### PROMPT
Working from the listing below, set down every line exactly.

### THE INPUT

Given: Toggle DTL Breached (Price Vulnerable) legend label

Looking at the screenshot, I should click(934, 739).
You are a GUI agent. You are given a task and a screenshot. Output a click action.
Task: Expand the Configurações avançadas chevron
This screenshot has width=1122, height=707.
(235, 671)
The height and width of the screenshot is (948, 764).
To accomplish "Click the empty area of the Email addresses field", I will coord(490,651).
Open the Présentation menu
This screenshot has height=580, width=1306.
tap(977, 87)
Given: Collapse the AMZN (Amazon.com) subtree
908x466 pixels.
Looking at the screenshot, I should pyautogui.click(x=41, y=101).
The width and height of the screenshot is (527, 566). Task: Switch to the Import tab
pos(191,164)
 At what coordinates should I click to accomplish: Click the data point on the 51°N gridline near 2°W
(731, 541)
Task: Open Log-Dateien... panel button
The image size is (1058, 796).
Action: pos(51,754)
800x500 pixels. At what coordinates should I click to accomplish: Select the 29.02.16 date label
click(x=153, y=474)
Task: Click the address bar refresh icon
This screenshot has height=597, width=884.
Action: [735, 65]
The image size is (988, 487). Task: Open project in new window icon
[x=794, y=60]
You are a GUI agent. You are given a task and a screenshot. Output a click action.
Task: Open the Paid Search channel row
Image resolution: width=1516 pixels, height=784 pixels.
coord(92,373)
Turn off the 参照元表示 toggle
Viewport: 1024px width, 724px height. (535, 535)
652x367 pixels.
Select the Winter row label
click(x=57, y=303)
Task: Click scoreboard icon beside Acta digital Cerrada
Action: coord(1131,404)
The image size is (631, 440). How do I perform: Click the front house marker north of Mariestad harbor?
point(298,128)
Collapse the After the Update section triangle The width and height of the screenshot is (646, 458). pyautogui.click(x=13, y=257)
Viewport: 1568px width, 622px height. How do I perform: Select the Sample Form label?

### TASK RESPONSE
Given: Toggle DTL Breached (Price Vulnerable) legend label

Looking at the screenshot, I should click(934, 739).
You are a GUI agent. You are given a task and a screenshot. Output a click action.
Task: Expand the Configurações avançadas chevron
This screenshot has width=1122, height=707.
(235, 671)
The height and width of the screenshot is (948, 764).
To accomplish "Click the empty area of the Email addresses field", I will coord(490,651).
Open the Présentation menu
This screenshot has height=580, width=1306.
tap(977, 87)
Given: Collapse the AMZN (Amazon.com) subtree
908x466 pixels.
Looking at the screenshot, I should pyautogui.click(x=41, y=101).
The width and height of the screenshot is (527, 566). Task: Switch to the Import tab
pos(191,164)
 At what coordinates should I click to accomplish: Click the data point on the 51°N gridline near 2°W
(731, 541)
Task: Open Log-Dateien... panel button
The image size is (1058, 796).
Action: pos(51,754)
800x500 pixels. At what coordinates should I click to accomplish: Select the 29.02.16 date label
click(x=153, y=474)
Task: Click the address bar refresh icon
This screenshot has height=597, width=884.
Action: [735, 65]
The image size is (988, 487). Task: Open project in new window icon
[x=794, y=60]
You are a GUI agent. You are given a task and a screenshot. Output a click action.
Task: Open the Paid Search channel row
Image resolution: width=1516 pixels, height=784 pixels.
coord(92,373)
Turn off the 参照元表示 toggle
Viewport: 1024px width, 724px height. (535, 535)
652x367 pixels.
Select the Winter row label
click(x=57, y=303)
Task: Click scoreboard icon beside Acta digital Cerrada
Action: coord(1131,404)
The image size is (631, 440). How do I perform: Click the front house marker north of Mariestad harbor?
point(298,128)
Collapse the After the Update section triangle The width and height of the screenshot is (646, 458). pyautogui.click(x=13, y=257)
Viewport: 1568px width, 622px height. How do I perform: Select the Sample Form label?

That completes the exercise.